What to work on: Could you copy the rows below, from the first one up to and including the line with "[x=688, y=167]", keeping every request as it is but raising each coordinate in the answers by 97?

>> begin Data

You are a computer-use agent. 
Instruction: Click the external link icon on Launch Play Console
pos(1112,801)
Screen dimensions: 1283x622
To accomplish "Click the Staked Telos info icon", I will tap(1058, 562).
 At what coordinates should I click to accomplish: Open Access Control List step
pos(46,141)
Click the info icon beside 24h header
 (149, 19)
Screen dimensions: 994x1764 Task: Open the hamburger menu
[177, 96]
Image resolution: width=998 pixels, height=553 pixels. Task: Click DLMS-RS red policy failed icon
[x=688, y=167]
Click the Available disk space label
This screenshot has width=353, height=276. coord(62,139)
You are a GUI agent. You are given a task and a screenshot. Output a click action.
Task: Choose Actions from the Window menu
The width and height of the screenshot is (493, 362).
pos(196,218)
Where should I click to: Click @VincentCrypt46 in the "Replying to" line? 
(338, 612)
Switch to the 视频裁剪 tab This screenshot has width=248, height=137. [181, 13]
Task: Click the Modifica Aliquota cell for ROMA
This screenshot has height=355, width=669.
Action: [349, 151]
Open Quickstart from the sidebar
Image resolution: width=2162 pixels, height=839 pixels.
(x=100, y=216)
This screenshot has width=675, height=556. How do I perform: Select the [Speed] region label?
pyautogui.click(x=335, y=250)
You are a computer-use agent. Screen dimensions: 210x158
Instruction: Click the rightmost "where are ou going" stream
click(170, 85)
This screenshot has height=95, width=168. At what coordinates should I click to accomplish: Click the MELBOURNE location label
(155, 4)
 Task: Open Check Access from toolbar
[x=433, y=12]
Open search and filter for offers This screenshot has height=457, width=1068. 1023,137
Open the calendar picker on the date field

>> end Data

Full output:
You are a computer-use agent. 
Instruction: Click the external link icon on Launch Play Console
pos(1209,898)
Screen dimensions: 1283x622
To accomplish "Click the Staked Telos info icon", I will tap(1155, 659).
 At what coordinates should I click to accomplish: Open Access Control List step
pos(143,238)
Click the info icon beside 24h header
 (246, 116)
Screen dimensions: 994x1764 Task: Open the hamburger menu
[274, 193]
Image resolution: width=998 pixels, height=553 pixels. Task: Click DLMS-RS red policy failed icon
[x=785, y=264]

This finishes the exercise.